(EXERCISE DETAILS):
Every line below from the one containing "Task: Open the おすすめ順 sort dropdown" through the one containing "Screen dimensions: 1800x1012" must be transcribed exactly. Omit all lines outside that stretch.

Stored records
━━━━━━━━━━

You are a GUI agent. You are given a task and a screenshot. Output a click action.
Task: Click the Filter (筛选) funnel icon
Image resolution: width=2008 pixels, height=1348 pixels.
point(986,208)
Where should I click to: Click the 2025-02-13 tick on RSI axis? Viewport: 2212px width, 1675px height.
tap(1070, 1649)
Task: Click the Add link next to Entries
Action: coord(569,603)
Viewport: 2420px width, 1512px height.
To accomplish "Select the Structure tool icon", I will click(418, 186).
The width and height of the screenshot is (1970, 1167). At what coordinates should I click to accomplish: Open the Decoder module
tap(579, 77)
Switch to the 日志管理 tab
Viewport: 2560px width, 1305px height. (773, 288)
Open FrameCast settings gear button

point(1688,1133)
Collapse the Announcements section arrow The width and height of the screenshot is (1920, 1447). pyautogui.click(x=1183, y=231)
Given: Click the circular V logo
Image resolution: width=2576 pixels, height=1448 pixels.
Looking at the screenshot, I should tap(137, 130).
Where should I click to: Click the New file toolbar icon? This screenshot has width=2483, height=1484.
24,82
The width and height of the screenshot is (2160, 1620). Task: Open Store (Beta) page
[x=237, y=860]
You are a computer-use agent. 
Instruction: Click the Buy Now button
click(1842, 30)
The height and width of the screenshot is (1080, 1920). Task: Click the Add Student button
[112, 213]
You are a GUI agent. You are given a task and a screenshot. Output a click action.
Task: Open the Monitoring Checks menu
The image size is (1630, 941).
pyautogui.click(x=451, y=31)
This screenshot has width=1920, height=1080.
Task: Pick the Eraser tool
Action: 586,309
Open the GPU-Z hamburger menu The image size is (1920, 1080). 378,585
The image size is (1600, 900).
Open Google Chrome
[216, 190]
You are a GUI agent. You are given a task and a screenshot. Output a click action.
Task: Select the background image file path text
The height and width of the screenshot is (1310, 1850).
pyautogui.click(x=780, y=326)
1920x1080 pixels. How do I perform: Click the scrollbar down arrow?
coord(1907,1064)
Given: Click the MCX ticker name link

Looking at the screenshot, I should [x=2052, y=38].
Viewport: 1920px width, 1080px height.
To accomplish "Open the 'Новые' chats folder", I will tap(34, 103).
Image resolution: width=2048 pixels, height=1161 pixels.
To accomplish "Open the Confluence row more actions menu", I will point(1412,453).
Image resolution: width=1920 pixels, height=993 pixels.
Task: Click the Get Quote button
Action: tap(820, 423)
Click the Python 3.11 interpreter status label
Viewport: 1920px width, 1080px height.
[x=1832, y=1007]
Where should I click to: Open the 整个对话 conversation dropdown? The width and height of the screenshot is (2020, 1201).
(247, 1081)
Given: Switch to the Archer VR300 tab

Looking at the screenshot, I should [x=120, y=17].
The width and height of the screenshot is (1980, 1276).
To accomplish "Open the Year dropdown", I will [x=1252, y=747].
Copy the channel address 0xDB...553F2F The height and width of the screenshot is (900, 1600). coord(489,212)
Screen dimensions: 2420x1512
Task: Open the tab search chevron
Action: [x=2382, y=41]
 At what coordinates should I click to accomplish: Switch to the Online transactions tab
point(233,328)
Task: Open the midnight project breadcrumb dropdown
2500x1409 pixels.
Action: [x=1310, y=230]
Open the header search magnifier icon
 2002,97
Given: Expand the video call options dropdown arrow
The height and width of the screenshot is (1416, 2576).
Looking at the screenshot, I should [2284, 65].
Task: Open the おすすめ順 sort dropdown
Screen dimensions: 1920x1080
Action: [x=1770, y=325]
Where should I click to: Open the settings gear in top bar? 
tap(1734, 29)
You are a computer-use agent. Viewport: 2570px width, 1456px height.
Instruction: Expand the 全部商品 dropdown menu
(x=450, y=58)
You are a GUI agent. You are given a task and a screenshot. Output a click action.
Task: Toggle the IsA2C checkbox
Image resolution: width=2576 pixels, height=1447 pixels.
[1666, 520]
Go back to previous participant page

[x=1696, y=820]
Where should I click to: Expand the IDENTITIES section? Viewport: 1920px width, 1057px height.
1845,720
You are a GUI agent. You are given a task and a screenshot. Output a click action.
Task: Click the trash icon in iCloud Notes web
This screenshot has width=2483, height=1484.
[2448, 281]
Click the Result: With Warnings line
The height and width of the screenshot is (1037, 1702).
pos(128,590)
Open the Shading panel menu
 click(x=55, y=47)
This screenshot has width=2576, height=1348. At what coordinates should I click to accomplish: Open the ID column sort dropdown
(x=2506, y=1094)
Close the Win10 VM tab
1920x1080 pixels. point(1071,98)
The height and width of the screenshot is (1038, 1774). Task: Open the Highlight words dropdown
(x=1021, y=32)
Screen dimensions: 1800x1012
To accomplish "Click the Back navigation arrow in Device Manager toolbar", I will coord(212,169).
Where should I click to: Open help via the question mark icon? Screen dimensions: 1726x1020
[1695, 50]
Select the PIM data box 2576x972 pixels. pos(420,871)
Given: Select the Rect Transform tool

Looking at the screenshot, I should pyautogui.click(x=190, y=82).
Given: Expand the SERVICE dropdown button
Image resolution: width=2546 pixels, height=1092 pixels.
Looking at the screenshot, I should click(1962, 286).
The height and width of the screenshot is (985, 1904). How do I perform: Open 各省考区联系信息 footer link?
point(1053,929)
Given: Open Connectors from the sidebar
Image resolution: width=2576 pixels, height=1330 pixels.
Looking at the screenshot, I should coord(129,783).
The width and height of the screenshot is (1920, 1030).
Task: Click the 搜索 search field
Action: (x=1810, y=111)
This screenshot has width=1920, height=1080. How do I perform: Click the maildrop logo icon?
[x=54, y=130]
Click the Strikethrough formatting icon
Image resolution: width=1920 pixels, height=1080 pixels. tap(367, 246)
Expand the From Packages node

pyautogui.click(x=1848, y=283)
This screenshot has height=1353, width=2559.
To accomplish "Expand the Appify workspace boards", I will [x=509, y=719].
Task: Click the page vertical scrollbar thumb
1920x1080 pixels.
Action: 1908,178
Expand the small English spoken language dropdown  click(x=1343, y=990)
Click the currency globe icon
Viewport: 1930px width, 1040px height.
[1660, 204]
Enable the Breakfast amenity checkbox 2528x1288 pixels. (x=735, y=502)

━━━━━━━━━━

(OUTPUT FOR THIS TASK):
Task: Open the おすすめ順 sort dropdown
Screen dimensions: 1920x1080
Action: [x=1770, y=325]
Where should I click to: Open the settings gear in top bar? 
tap(1734, 29)
You are a computer-use agent. Viewport: 2570px width, 1456px height.
Instruction: Expand the 全部商品 dropdown menu
(x=450, y=58)
You are a GUI agent. You are given a task and a screenshot. Output a click action.
Task: Toggle the IsA2C checkbox
Image resolution: width=2576 pixels, height=1447 pixels.
[1666, 520]
Go back to previous participant page

[x=1696, y=820]
Where should I click to: Expand the IDENTITIES section? Viewport: 1920px width, 1057px height.
1845,720
You are a GUI agent. You are given a task and a screenshot. Output a click action.
Task: Click the trash icon in iCloud Notes web
This screenshot has width=2483, height=1484.
[2448, 281]
Click the Result: With Warnings line
The height and width of the screenshot is (1037, 1702).
pos(128,590)
Open the Shading panel menu
 click(x=55, y=47)
This screenshot has width=2576, height=1348. At what coordinates should I click to accomplish: Open the ID column sort dropdown
(x=2506, y=1094)
Close the Win10 VM tab
1920x1080 pixels. point(1071,98)
The height and width of the screenshot is (1038, 1774). Task: Open the Highlight words dropdown
(x=1021, y=32)
Screen dimensions: 1800x1012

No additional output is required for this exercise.